聖德是新禹哥哥兒時的夢想,卻陰差陽錯進了青沖,他怎麽也不會想到兒時随口而出的一句話竟成為安蕾尋找他的唯一線索。那晚他在琴房練琴原本興致不高,但因為會場又是焰火又是激光的實在熱鬧才過來瞧瞧,如果不是聽到全場的呼喊,也許就會錯過安蕾,他們的重逢充滿奇跡。
那天晚上,他們坐在操場邊的樹下,似乎有聊不完的話,一直聊到深夜仍興致盎然。
得知夫婦遇難的事情,新禹也不禁掉下淚來。雖然他和安蕾跟他們沒有任何血緣關系夫婦卻待他們視如己出,這樣的恩情新禹沒齒難忘。感到妹妹孤單一人承受這樣的打擊,又千裏迢迢地來尋找他,中間一定吃了不少苦,想到這,他将安蕾摟入懷裏,輕拍她的肩,希望能分擔她的傷痛。
折騰了一番還哭了一場,安蕾實際上很疲憊,卻不舍得離開,她在新禹哥哥肩上靠着,竟不知不覺睡着了。她的夢裏,清風明月,圓滿美好。

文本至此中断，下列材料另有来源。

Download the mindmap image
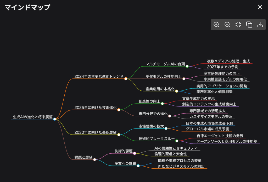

找到哥哥之後,安蕾總留戀在新禹哥哥身邊,常常跑到他們學校,一待就是一整天。因為新禹也曾在夫婦的關懷下成長,深知他們是多麽善良多麽可愛的人,他們很容易能找到記憶裏那些共同的話題。重逢後安蕾最開心就是能輕靠在新禹哥哥的肩上跟他說一些在農場的事情,細細地回味他們在一起的時光,仿佛夫婦從未離去,仿佛他們不曾分開,仿佛她還是當年的小女孩一樣。
新禹接受了夫婦的遺贈,只是一些手續還需要回荷蘭去辦。
安蕾一直認為她之所以沒有跟新禹回到親生父母的身邊是因為夫婦膝下無兒無女,傾盡心力撫養他們兄妹兩這麽多年她也應該留下來陪伴他們,所以她從來不問夫婦有關她的身世,新禹離開後也很少在夫婦面前提起他。她從未懷疑過新禹哥哥與她的血緣關系,她堅信他們是親兄妹,因為打她懵懵懂懂記事踉踉跄跄在草地上爬滾開始,新禹哥哥就呵護關照她,她對新禹的記憶甚至比養父養母還早。
因此她隐約地認為找到新禹,也就能找到自己的親生父母。
新禹的親生父母住在幾百公裏外的一座h城,一般放長假的時候他才會回家,可安蕾迫不及待想要見到他們,她總是心癢癢地央求:“我們請幾天的假回去看看他們吧!”。
新禹哥哥捏着她的臉說,“看你心急的樣子,再等一段時間,讓我來安排,好嗎?”
關于聖德開學慶典那天,在路上見到的那個人,安蕾問過新禹哥哥,學期開學的第一天,他有沒有去過聖德。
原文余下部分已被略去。